What is needed:
Please output the line containing "You are a computer-use" and all lines that follow it in the data below, exactly, with no pictures.
***** Data excerpts *****
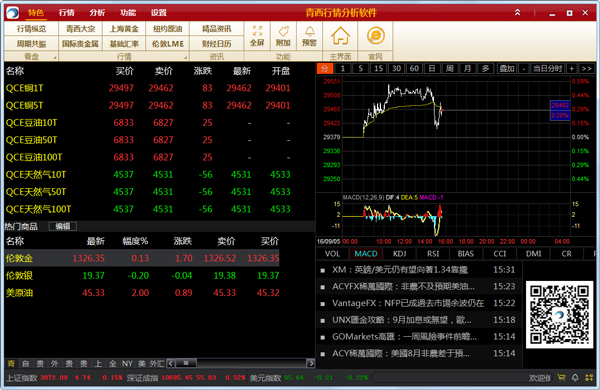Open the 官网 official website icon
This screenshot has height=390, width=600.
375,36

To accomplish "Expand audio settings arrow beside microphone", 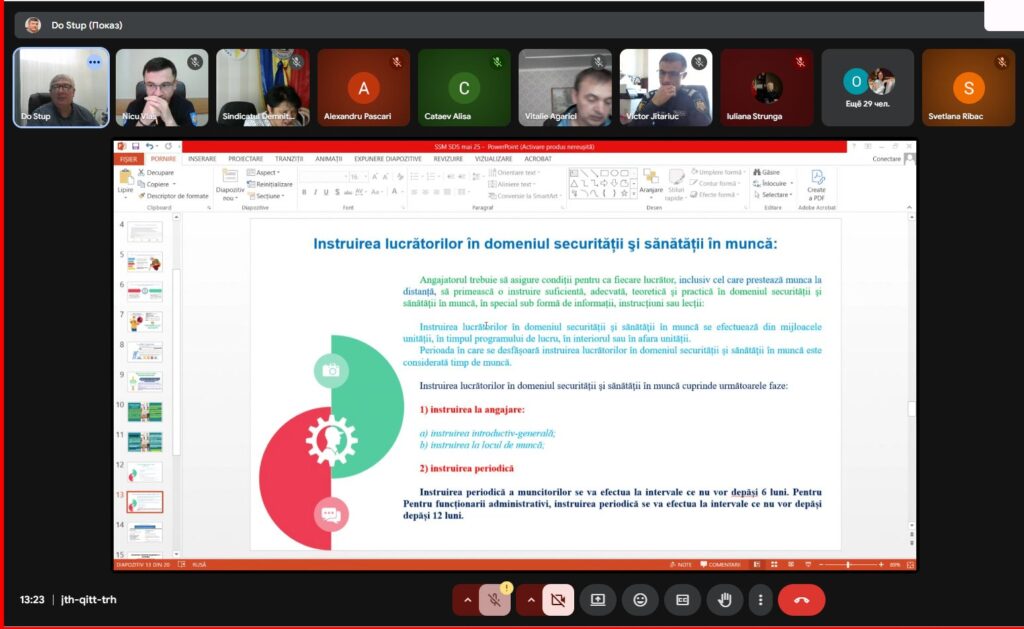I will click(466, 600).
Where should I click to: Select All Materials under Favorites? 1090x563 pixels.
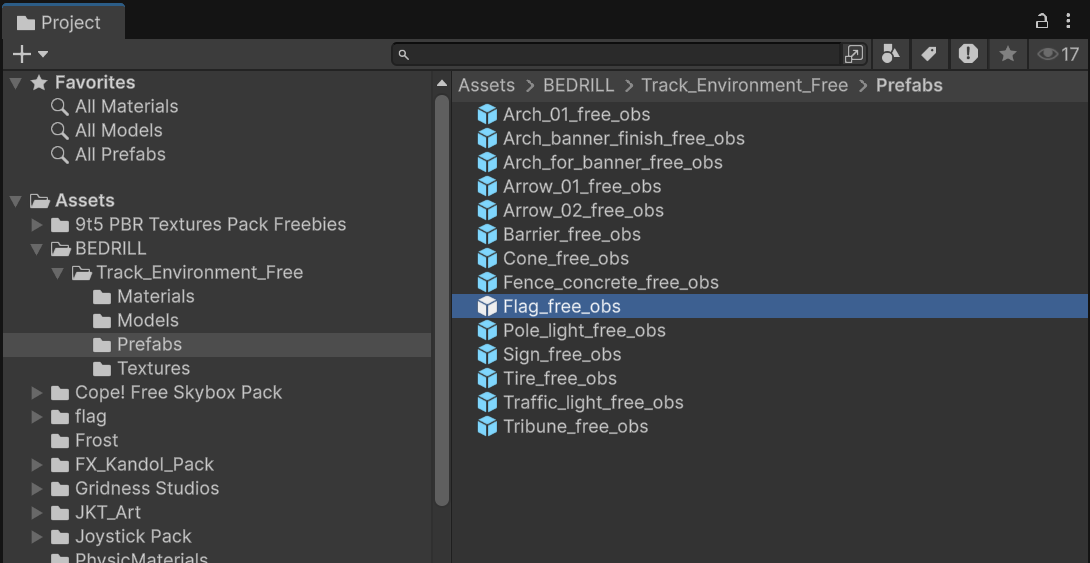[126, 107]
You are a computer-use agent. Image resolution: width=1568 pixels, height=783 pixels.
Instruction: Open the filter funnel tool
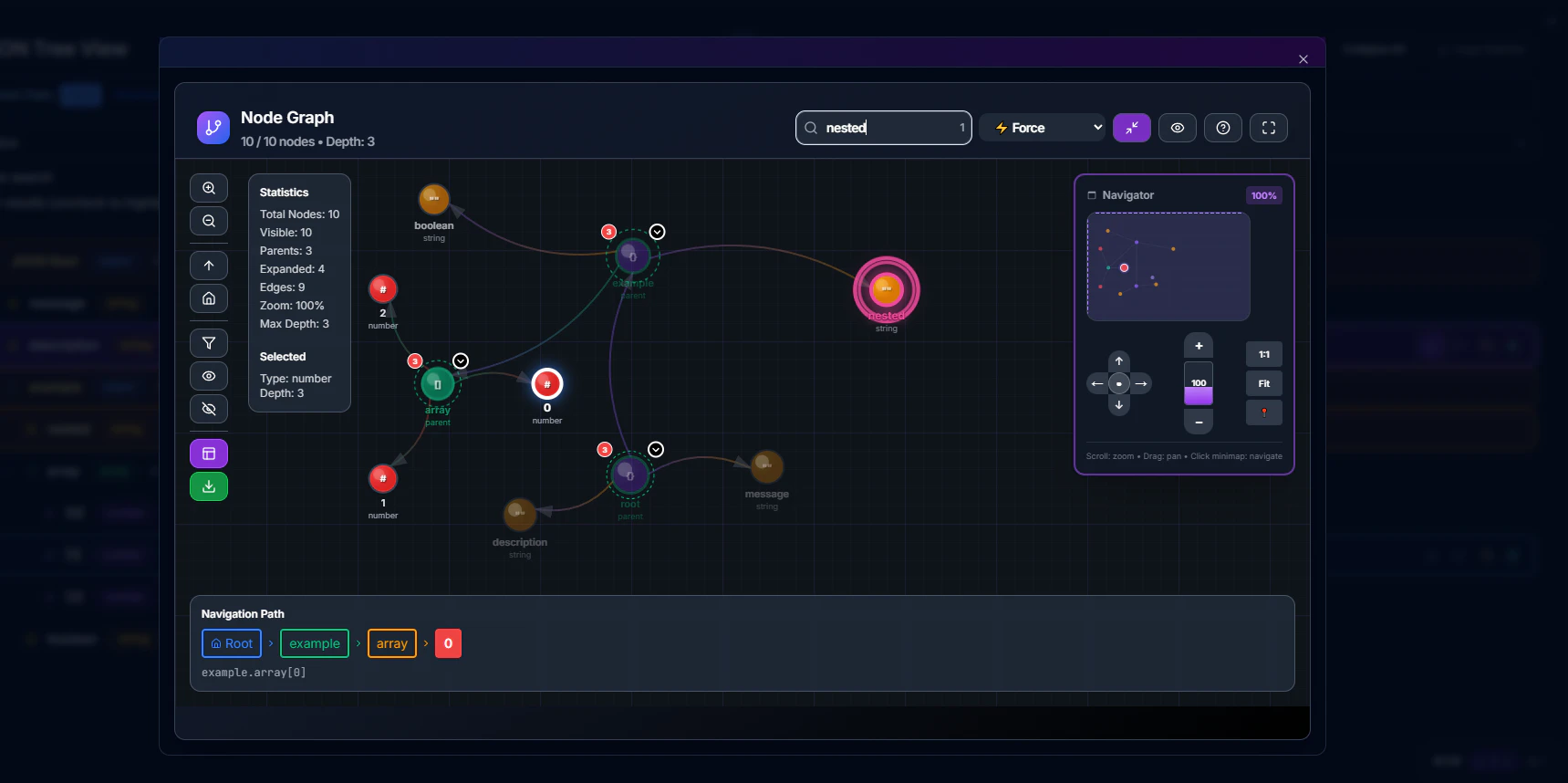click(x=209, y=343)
*****
Output of the task:
You are a computer-use agent. Image resolution: width=1568 pixels, height=783 pixels.
Instruction: Open the filter funnel tool
click(x=209, y=343)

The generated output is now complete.